--- start EXERCISE INPUT ---
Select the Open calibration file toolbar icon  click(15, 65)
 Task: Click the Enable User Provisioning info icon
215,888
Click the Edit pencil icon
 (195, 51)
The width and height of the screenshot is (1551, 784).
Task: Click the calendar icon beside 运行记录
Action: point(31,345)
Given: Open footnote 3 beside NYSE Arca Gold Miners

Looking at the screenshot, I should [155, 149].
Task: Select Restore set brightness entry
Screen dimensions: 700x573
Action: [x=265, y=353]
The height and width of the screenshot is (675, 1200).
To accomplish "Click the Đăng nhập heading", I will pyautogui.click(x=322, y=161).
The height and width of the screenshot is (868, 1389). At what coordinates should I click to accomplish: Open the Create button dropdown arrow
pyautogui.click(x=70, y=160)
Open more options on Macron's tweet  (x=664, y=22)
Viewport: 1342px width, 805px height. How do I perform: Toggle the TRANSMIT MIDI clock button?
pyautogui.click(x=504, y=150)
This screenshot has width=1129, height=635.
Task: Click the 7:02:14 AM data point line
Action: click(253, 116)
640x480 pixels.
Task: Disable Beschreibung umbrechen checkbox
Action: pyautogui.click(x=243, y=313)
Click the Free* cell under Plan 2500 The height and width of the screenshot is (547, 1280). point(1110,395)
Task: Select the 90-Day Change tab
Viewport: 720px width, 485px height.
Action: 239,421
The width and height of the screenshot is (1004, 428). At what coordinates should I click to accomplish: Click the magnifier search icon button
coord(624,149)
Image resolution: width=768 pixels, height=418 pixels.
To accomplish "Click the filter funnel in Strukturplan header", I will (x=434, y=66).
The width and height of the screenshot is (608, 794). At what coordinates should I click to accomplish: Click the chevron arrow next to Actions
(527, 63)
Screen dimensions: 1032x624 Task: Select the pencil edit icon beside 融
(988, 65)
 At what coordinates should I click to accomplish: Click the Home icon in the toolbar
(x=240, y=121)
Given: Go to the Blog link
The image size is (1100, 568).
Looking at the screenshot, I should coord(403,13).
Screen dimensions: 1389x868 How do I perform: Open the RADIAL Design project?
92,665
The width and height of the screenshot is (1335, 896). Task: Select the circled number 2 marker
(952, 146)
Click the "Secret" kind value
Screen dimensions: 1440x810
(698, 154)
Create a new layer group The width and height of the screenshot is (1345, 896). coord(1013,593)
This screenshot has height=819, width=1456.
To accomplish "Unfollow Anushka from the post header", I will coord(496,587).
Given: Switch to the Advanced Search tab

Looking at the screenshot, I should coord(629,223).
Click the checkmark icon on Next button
--- end EXERCISE INPUT ---
— EXERCISE REQUIREMENTS —
Convert every line of the rows above into a two-column Markdown table headed No and Line. Number the lines in order and omit blank ones.

— TASK OUTPUT —
| No | Line |
|---|---|
| 1 | Select the Open calibration file toolbar icon  click(15, 65) |
| 2 |  Task: Click the Enable User Provisioning info icon |
| 3 | 215,888 |
| 4 | Click the Edit pencil icon |
| 5 |  (195, 51) |
| 6 | The width and height of the screenshot is (1551, 784). |
| 7 | Task: Click the calendar icon beside 运行记录 |
| 8 | Action: point(31,345) |
| 9 | Given: Open footnote 3 beside NYSE Arca Gold Miners |
| 10 | Looking at the screenshot, I should [155, 149]. |
| 11 | Task: Select Restore set brightness entry |
| 12 | Screen dimensions: 700x573 |
| 13 | Action: [x=265, y=353] |
| 14 | The height and width of the screenshot is (675, 1200). |
| 15 | To accomplish "Click the Đăng nhập heading", I will pyautogui.click(x=322, y=161). |
| 16 | The height and width of the screenshot is (868, 1389). At what coordinates should I click to accomplish: Open the Create button dropdown arrow |
| 17 | pyautogui.click(x=70, y=160) |
| 18 | Open more options on Macron's tweet  (x=664, y=22) |
| 19 | Viewport: 1342px width, 805px height. How do I perform: Toggle the TRANSMIT MIDI clock button? |
| 20 | pyautogui.click(x=504, y=150) |
| 21 | This screenshot has width=1129, height=635. |
| 22 | Task: Click the 7:02:14 AM data point line |
| 23 | Action: click(253, 116) |
| 24 | 640x480 pixels. |
| 25 | Task: Disable Beschreibung umbrechen checkbox |
| 26 | Action: pyautogui.click(x=243, y=313) |
| 27 | Click the Free* cell under Plan 2500 The height and width of the screenshot is (547, 1280). point(1110,395) |
| 28 | Task: Select the 90-Day Change tab |
| 29 | Viewport: 720px width, 485px height. |
| 30 | Action: 239,421 |
| 31 | The width and height of the screenshot is (1004, 428). At what coordinates should I click to accomplish: Click the magnifier search icon button |
| 32 | coord(624,149) |
| 33 | Image resolution: width=768 pixels, height=418 pixels. |
| 34 | To accomplish "Click the filter funnel in Strukturplan header", I will (x=434, y=66). |
| 35 | The width and height of the screenshot is (608, 794). At what coordinates should I click to accomplish: Click the chevron arrow next to Actions |
| 36 | (527, 63) |
| 37 | Screen dimensions: 1032x624 Task: Select the pencil edit icon beside 融 |
| 38 | (988, 65) |
| 39 |  At what coordinates should I click to accomplish: Click the Home icon in the toolbar |
| 40 | (x=240, y=121) |
| 41 | Given: Go to the Blog link |
| 42 | The image size is (1100, 568). |
| 43 | Looking at the screenshot, I should coord(403,13). |
| 44 | Screen dimensions: 1389x868 How do I perform: Open the RADIAL Design project? |
| 45 | 92,665 |
| 46 | The width and height of the screenshot is (1335, 896). Task: Select the circled number 2 marker |
| 47 | (952, 146) |
| 48 | Click the "Secret" kind value |
| 49 | Screen dimensions: 1440x810 |
| 50 | (698, 154) |
| 51 | Create a new layer group The width and height of the screenshot is (1345, 896). coord(1013,593) |
| 52 | This screenshot has height=819, width=1456. |
| 53 | To accomplish "Unfollow Anushka from the post header", I will coord(496,587). |
| 54 | Given: Switch to the Advanced Search tab |
| 55 | Looking at the screenshot, I should coord(629,223). |
| 56 | Click the checkmark icon on Next button |